A descoberta foi revelada por um grupo de cientistas da Universidade Estadual de San Diego, em estudo liderado pelo astrônomo Jerome Orosz, e confirma uma teoria sustentada há tempos por especialistas: a de que é possível encontrar planetas circumbinários (que orbitam ao redor de duas estrelas) localizados em uma “área habitável”, similar às condições da Terra e com possível presença de água em sua superfície.
Batizado como Kepler 47, o sistema está situado a cinco mil anos-luz da Terra. Uma de suas estrelas tem tamanho similar ao do Sol do nosso Sistema Solar, enquanto a outra tem um volume três vezes menor. Elas levam sete dias e meio para orbitarem uma em volta da outra.
Um dos planetas que orbitam em volta dessas estrelas é três vezes maior do que a Terra e leva 49 dias para realizar o percurso em volta dos dois sóis. O outro, um pouco maior que Urano, leva 303 dias para completar o mesmo percurso, fator que o coloca na chamada “área habitável”. Contudo, a universidade americana acredita que este planeta seja um “gigante de gás”, inapto para a vida.
Sua descoberta, porém, indica que outros planetas nestas condições possam existir, e aumenta as esperanças de que um destes seja adequado às condições de vida como conhecemos na Terra. Antes deste sistema, quatro outros sistemas de planetas que orbitam ao redor de duas estrelas haviam sido descobertos, mas o Kepler 47 se torna o primeiro com dois planetas.
Para o astrônomo Joshua Carter, coautor do estudo e analista do Harvard-Smithsonian Center for Astrophysics, o conhecimento do novo sistema mostra que “pode haver planetas como os de nosso Sistema Solar, mas com dois sóis”.
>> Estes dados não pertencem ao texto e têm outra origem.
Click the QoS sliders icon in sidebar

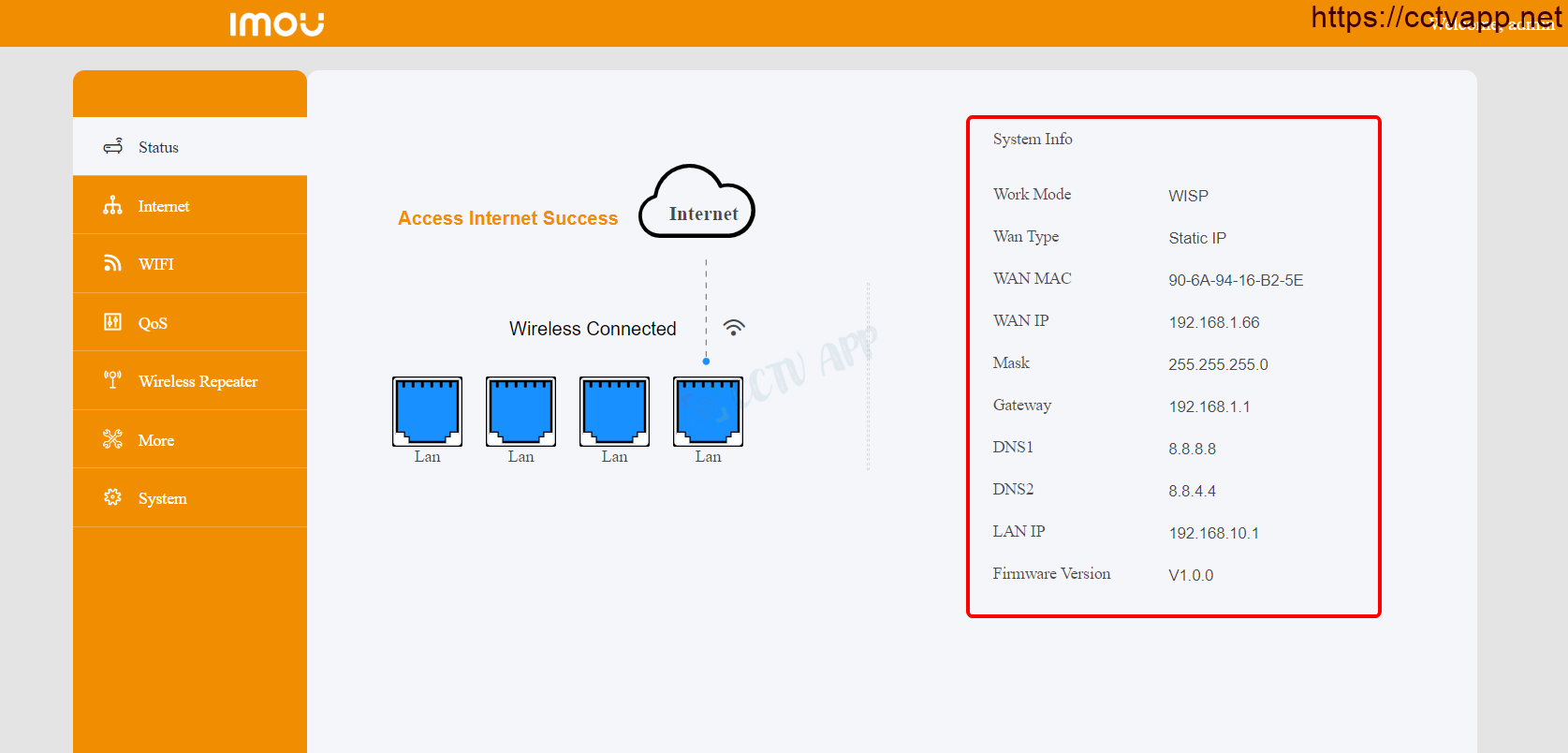point(113,322)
Em entrevista à Brasileiros, o Professor Doutor Enos Picazzio, do Departamento de Astronomia da USP, falou sobre a importância que a descoberta pode ter para a área de estudos astronômicos e os avanços que esta descoberta pode alavancar. Especialista em Astrofísica do Sistema Solar, Picazzio acredita que a revelação “é uma vitória do cálculo matemático” e mais uma previsão dos especialista que se confirma. Confira abaixo:
Em sua opinião, o que significa essa descoberta do primeiro sistema de dois planetas circumbinários para a astronomia mundial?
É bastante sabido que a quantidade de estrelas que nascem de uma grande nuvem e a quantidade de estrelas binárias é muito grande. Na realidade, grande parte das estrelas são sistemas duplos, triplos e assim por diante. E pelos modelos de formação já se previa a possibilidade de existirem planetas em sistemas múltiplos. É um problema mais complexo para você avaliar como é este sistema, como se formariam as órbitas e como o sistema evoluiria. É mais complicado do que numa única estrela, porque tem influência externa, enquanto as duas estrelas elas giram em torno delas mesmas.
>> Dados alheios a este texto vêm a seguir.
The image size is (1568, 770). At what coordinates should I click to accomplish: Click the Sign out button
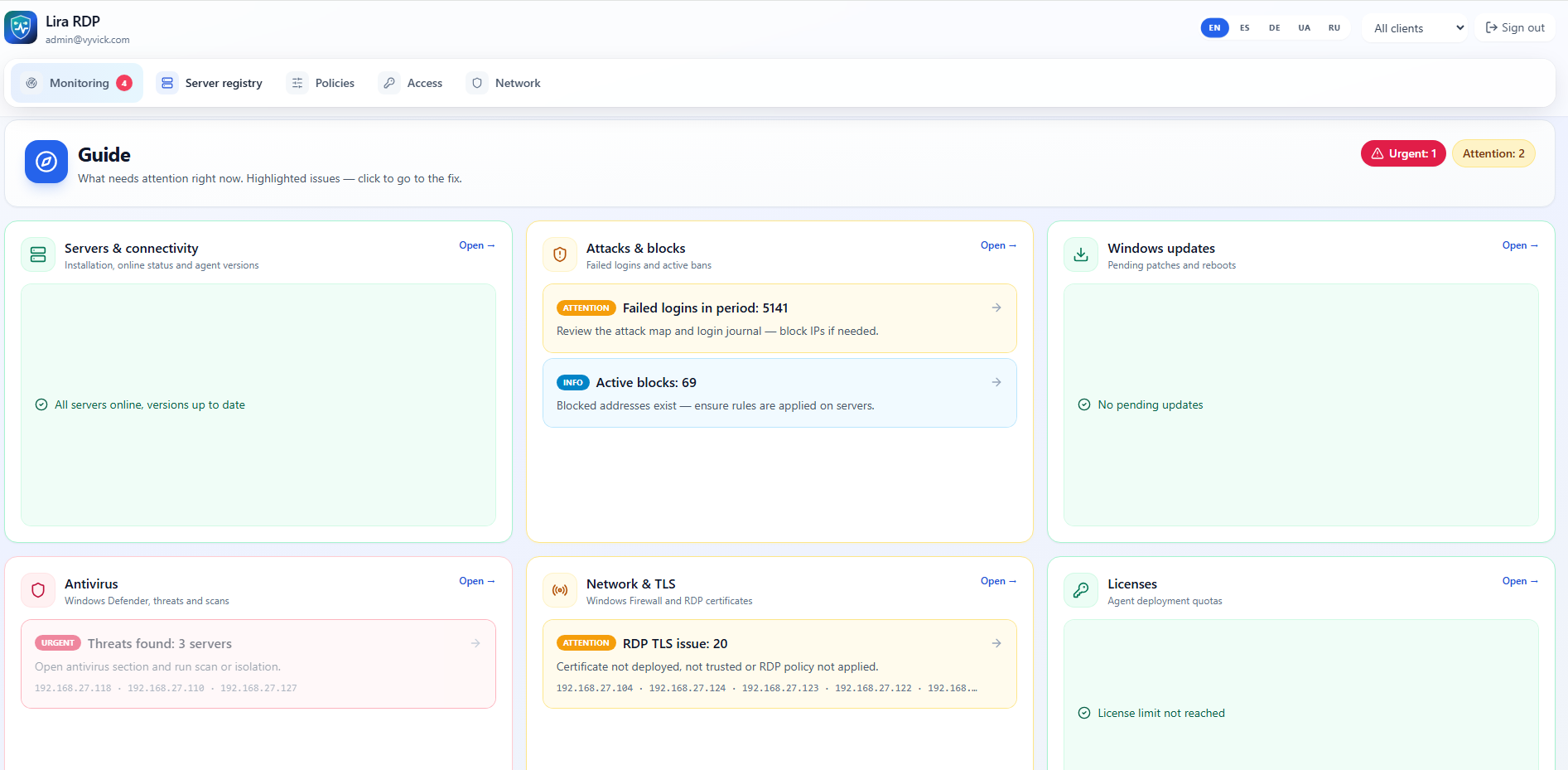pyautogui.click(x=1515, y=27)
Na realidade você pega um ponto de equilibro entre as duas, como se fosse uma barra de halterofilismo. Se de um lado tem um peso maior então o ponto está mais próximo do ponto maior, isso é chamado centro de massa, então as duas estrelas giram em torno dele e o sistema planetário que se forma também passa a girar em torno desse centro de massa. No fundo esta era uma coisa que já se previa há muito tempo, e quando um sistema como esse é descoberto, é uma constatação de uma previsão, uma espécie de uma vitória do cálculo matemático. Netuno, por exemplo, foi descoberto por uma previsão matemática. Urano foi o primeiro planeta descoberto com telescópio, e Netuno foi a primeira vitória, o primeiro planeta descoberto por previsão teórica. Neste caso é mais uma previsão teórica que está se confirmando: que o processo de formação de estrelas pode ter sistemas duplos ou triplos, que acaba se formando esse disco e que nesse disco você tem uma família de objetos com uma configuração dinâmica e mais complexa.
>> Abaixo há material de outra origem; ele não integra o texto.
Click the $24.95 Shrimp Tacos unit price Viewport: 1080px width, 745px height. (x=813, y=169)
O estudo mostra que pode haver planetas localizados em áreas habitáveis, com a única diferença de que orbitam ao redor de dois sóis. No entanto, é provável que estes planetas não sejam aptos para a vida. É possível que se encontrem outros planetas habitáveis nessa mesma situação?
Sim, mas voltamos outra vez para a questão da previsão. Zona habitável é uma região em que você teria condições de manter água nos três estados, caso houvesse nessa região, um planeta que já tenha uma atmosfera, e assim por diante. Mas a primeira coisa que se verifica em todos esses sistemas que estão descobrindo é que a maior parte dos objetos que estão próximos das estrelas não são planetas pequenos, como a Terra, mas são planetas gigantes. Alguns destes são chamados megaplanetas, bem maiores do que Júpiter, e estão tão próximos que praticamente estão vaporizando, apesar de sua enorme força gravitacional, que tenderia a manter uma grande atmosfera.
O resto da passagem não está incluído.